The PJM and neighboring power markets are on the brink of a reliability crisis, in part because of the addition of intermittent wind and solar resources, said P3, whose members own about 67,000 MW in the grid operator’s footprint.
“PJM is faced with the prospect of continued retirements of baseload resources, increasing pressure on demand from data center proliferation, electric vehicles and all electric buildings, integration of intermittent resources, and no meaningful market signal for the unsubsidized resources required to enter the market that are objectively needed for reliability,” the trade group said.
FERC should direct the PJM to maintain its existing VRR curve, according to P3.
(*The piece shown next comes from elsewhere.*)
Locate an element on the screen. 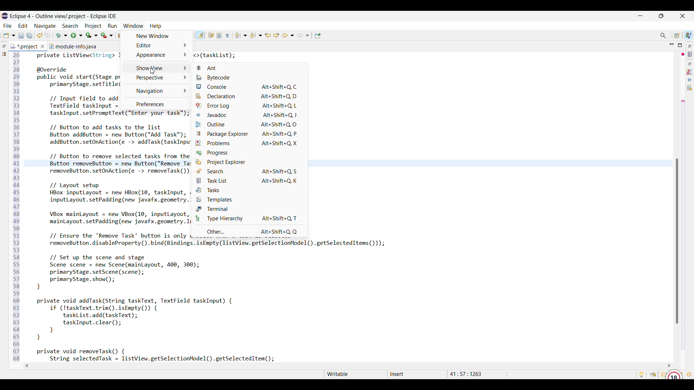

Environmental groups and ratepayer advocates asked FERC to approve the PJM’s proposal, which they said will benefit consumers and the environment, but to also order additional changes to its capacity market framework.
The PJM has bought more capacity than its targeted reserve margin over at least the last decade, which has distorted market signals, leading older, inefficient and polluting power plants to continue operating, according to the filing.
“PJM’s over-procurement of capacity also often functions as a subsidy for fossil-fuel power plants that exacerbate climate change and harm the environment and disadvantaged communities through emissions of pollutants,” the groups said.
The coalition consists of Sierra Club, the Illinois Citizens Utility Board, the New Jersey Division of Rate Counsel, the Maryland Office of People’s Counsel, the Office of the People’s Counsel for the District of Columbia, the Delaware Division of the Public Advocate, PennFuture, Southern Environmental Law Center, Natural Resources Defense Council and the Sustainable FERC Project.
The Organization of PJM States, which represents state utility regulators, told FERC it supports an alternative proposal considered in the stakeholder project that would have addressed the overprocurement issue more effectively than the grid operator’s proposal.